Marathon man Gary takes on grueling Mount Everest challenge for Marie Curie hospice

A MARATHON mad runner will risk life and limb to conquer Mount Everest in a grueling 26 mile challenge later this month.

Amid potential avalanches, debilitating atmospheric changes and sheer drops, legal eagle Gary Friday of Southport Citizen’s Advice Bureau will take on the Mount Everest Marathon on May 29 to raise vital funds for the Marie Curie Hospice in Liverpool.

Listed in the Guinness Book of Records as the highest marathon in the world., the Everest Marathon starts 17,000ft above sea level at the Everest Base Camp in Nepal before running 26 miles down hill to the Sherpa town of Namche Bazaar – 6,000 feet below!

But before Gary, 47, can even think about strapping on his running boots, he’ll have to fly into the most dangerous airport in the world where his plane will land on a short uphill runway and narrowly stop before hitting a sheer rock face.

If Gary survives this part of the ordeal he will then trek through the Himalayas to the Everest base camp before being lectured on the dangers of sudden avalanches and loose rocks underfoot – before he finally gets to start running!

He will do all this – as well as camping in freezing temperatures – for the Marie Curie Hospice in Liverpool in memory of both his parents who he lost to cancer.

Speaking ahead of his journey, Gary told the Champion: “We will trek for 12 days to 18,500 feet above Mount Everest Base Camp  following which I will compete in the Tenzing Hilary Marathon.

“Ahead of that I will be spending two nights acclimatisation under a canvas tent in Minus 20 conditions at Mount Everest Base Camp!

“That’s providing all goes well when we first arrive in the Himalayas!

“After arriving in Kathmandu we take an early morning flight to Lukla – one of the most dangerous airports in the world.

“It has an uphill runway and a rock face at the end of it so there is no margin for error.

“Very few pilots are able fly in there as there is no radar or air traffic control and once a descent is made to basically spot a postage stamp in the Himalayas, there is no turning back either you land or you don’t.

“Around the middle of last year I was visiting the Marie Curie Hospice in Liverpool and noticed a large figure on the wall of £6397.

“On making enquiries I was informed this is how much it costs to keep the Hospice for the terminally ill open for just  a single day.

“I lost both parents to cancer and have always held an enormous debt of gratitude for the kind treatment and inspiring compassion they received from Marie Curie.

“I echoed the desire to help the hospice to my friends Roger and Ray and collectively it was agreed we would endeavour to trek to Mount Everest Base Camp in Nepal in an attempt to raise the £6397.

> _Exercise data_

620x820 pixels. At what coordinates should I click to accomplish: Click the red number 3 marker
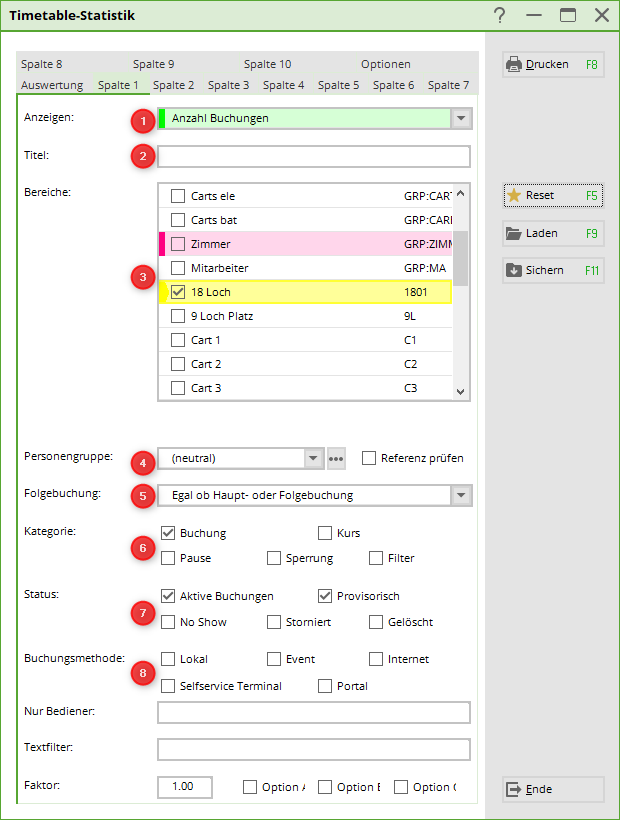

> _Assignment 1_
In the article about Gary's Everest marathon, how much does it cost to keep the Marie Curie Hospice in Liverpool open for a single day?
> _Assignment 2_
Rewrite the part of the Everest marathon article from "Listed in the" up to and including "sheer rock face.", replacing "down hill" with "downhill".

> _Answer area 1_
£6397

> _Answer area 2_
Listed in the Guinness Book of Records as the highest marathon in the world., the Everest Marathon starts 17,000ft above sea level at the Everest Base Camp in Nepal before running 26 miles downhill to the Sherpa town of Namche Bazaar – 6,000 feet below!

But before Gary, 47, can even think about strapping on his running boots, he’ll have to fly into the most dangerous airport in the world where his plane will land on a short uphill runway and narrowly stop before hitting a sheer rock face.